● WHAT YOU ARE ASKED TO DO
Whenever a line in the data below includes the string "with", copy it out.
━━ GIVEN INFORMATION
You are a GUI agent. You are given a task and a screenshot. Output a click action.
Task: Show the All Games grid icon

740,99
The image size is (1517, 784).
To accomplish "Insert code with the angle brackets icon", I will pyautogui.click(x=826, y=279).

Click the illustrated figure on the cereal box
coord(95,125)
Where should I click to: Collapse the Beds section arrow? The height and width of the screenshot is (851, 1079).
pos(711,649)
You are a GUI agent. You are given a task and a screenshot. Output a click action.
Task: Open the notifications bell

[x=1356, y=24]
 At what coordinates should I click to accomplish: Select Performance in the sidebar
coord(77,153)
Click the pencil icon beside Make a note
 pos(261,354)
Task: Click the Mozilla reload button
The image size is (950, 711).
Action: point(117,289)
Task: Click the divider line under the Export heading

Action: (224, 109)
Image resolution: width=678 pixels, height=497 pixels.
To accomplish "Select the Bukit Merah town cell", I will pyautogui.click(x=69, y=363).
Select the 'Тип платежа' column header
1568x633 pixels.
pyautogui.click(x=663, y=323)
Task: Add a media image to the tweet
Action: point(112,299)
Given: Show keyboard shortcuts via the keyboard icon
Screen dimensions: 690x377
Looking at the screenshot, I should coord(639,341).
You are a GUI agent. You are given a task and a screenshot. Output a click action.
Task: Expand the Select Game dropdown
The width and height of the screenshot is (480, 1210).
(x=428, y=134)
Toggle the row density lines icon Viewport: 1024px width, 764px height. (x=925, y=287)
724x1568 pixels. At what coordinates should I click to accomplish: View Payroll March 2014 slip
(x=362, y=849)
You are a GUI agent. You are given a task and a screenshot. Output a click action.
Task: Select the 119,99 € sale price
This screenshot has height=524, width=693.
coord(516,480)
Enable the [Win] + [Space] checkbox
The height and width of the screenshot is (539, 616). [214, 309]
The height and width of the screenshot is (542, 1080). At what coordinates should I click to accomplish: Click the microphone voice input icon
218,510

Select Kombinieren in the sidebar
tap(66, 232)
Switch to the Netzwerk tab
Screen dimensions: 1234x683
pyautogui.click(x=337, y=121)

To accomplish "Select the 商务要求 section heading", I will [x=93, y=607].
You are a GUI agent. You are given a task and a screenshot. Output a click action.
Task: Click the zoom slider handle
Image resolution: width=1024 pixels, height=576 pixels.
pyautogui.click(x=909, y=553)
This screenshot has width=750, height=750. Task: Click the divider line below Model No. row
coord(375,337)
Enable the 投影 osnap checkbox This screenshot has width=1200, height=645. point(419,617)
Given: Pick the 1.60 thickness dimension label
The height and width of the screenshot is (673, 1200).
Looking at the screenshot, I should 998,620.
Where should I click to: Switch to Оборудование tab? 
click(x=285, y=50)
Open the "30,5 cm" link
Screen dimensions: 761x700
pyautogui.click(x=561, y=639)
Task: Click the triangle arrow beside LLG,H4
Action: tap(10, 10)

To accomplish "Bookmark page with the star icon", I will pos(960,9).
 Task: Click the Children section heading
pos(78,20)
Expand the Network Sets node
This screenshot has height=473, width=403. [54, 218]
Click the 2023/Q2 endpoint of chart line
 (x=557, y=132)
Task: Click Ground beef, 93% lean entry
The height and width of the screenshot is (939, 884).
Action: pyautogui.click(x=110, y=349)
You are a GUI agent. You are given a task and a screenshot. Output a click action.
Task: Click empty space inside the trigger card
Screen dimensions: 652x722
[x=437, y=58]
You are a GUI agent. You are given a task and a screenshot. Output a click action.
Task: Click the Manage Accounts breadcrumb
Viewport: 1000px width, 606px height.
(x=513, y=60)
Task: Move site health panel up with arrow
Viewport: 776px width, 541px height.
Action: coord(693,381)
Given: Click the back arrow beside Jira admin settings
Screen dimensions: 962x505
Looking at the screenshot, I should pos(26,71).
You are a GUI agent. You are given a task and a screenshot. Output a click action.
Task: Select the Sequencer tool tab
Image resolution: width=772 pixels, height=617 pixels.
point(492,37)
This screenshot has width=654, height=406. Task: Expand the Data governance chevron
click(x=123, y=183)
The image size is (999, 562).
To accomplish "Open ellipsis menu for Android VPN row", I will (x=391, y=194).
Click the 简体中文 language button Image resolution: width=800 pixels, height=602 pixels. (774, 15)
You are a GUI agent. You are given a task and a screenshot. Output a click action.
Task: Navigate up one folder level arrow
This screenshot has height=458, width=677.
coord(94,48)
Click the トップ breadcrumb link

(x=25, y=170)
━━━━
● YOUR RESPONSE
To accomplish "Insert code with the angle brackets icon", I will pyautogui.click(x=826, y=279).
To accomplish "Bookmark page with the star icon", I will pos(960,9).
Task: Move site health panel up with arrow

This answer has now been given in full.